Spicca in particolare il +8,3% messo a segno dal ramo danni, che archivia i primi nove mesi dell'anno con premi complessivi per 66,9 miliardi di euro e un combined ratio del 91,6%. Bene anche business vita e asset management.
Il profitto operativo raggiunge il nuovo massimo storico di 13,1 miliardi di euro, registrando una crescita del 10,4% su base annua e arrivando a coprire l'82% dell'outlook per l'intero 2025. In rialzo (+10,5%) pure l'utile netto, che arriva a 8,4 miliardi di euro. Si conferma infine solida la posizione patrimoniale, con l'indice di solvibilità che resta stabile al 209%, in linea con quanto registrato nel trimestre precedente.
“Allianz ha ancora una volta raggiunto numeri da record, un risultato reso possibile dagli eccezionali livelli di fiducia del nostro brand, dalla fidelizzazione dei clienti e dalla motivazione dei dipendenti”, ha commentato il group ceo Oliver Baete.
Ieri, alla vigilia della presentazione dei risultati trimestrali, il consiglio di amministrazione di Allianz ha reso noto di aver alzato la guidance per il 2025. Il profitto operativo per l'intero anno è adesso atteso ad almeno 17 miliardi di euro, ossia nella parte alta del target che era stato fissato all'inizio del 2025.
“Molto probabilmente, salvo catastrofi naturali significative o eventi imprevisti sul mercato dei capitali, il profitto operativo del 2025 sarà compreso fra 17 e 17,5 miliardi di euro”, si legge in una nota.
Positiva anche la performance di Allianz Italia. Nel danni la raccolta premi ha raggiunto 3,9 miliardi di euro (+3,2%), mentre il combined ratio si è fermato al 90,9%. Nel vita il valore attuale dei premi di nuova produzione si è invece attestato a 11,1 miliardi di euro, in deciso aumento rispetto a quanto registrato nello stesso periodo dello scorso anno.
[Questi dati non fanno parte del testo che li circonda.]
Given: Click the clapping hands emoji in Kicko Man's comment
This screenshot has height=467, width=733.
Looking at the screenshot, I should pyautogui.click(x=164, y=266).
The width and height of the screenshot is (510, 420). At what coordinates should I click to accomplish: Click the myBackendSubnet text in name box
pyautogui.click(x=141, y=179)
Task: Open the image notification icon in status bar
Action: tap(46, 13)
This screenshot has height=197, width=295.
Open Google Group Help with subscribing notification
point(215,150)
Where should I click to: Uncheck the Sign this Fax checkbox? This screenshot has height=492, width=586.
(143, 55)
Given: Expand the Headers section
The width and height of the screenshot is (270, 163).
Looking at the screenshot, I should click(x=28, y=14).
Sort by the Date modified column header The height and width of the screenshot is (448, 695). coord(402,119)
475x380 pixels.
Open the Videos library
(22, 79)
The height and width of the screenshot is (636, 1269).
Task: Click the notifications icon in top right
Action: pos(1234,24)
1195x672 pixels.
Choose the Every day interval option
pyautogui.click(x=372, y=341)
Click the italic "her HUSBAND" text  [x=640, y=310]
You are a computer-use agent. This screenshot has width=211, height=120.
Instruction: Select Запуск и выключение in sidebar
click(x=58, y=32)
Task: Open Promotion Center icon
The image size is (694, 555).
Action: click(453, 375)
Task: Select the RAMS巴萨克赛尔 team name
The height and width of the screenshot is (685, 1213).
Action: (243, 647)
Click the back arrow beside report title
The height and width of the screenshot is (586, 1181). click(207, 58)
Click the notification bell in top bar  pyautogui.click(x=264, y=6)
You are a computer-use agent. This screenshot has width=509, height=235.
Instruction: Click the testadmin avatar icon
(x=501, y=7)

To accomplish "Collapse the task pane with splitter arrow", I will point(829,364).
Restando in Italia, Giacomo Campora è intervenuto ieri all'evento Insurance Summit 2025. “Vedo grandi margini di imprenditorialità nel mercato assicurativo, c'è spazio per far partire nuovi business”, ha affermato l'amministratore delegato e direttore generale di Allianz Italia, commentando lo scenario di mercato nel nostro paese. “Il consolidamento si è fatto perché qualcuno si è ritirato dall'Italia”, ha quindi proseguito, aggiungendo che “tutti quelli che se ne vanno da questo paese sbagliano”.
In merito al contributo chiesto dal governo alle assicurazioni con l'ultima legge di Bilancio, il top manager ha evidenziato che il mercato sta andando bene e, di conseguenza, “il governo giustamente ci chiede qualche sforzo in più”.
Infine, commentando la uscita della compagnia dall'Ania e le dichiarazioni fatte nel corso dello stesso evento dal presidente Giovanni Liverani sul progetto per dare una nuova governance all'associazione, Campora ha auspicato che “le cose vadano nella direzione migliore”. In ogni caso, ha detto, “noi non aspettiamo”.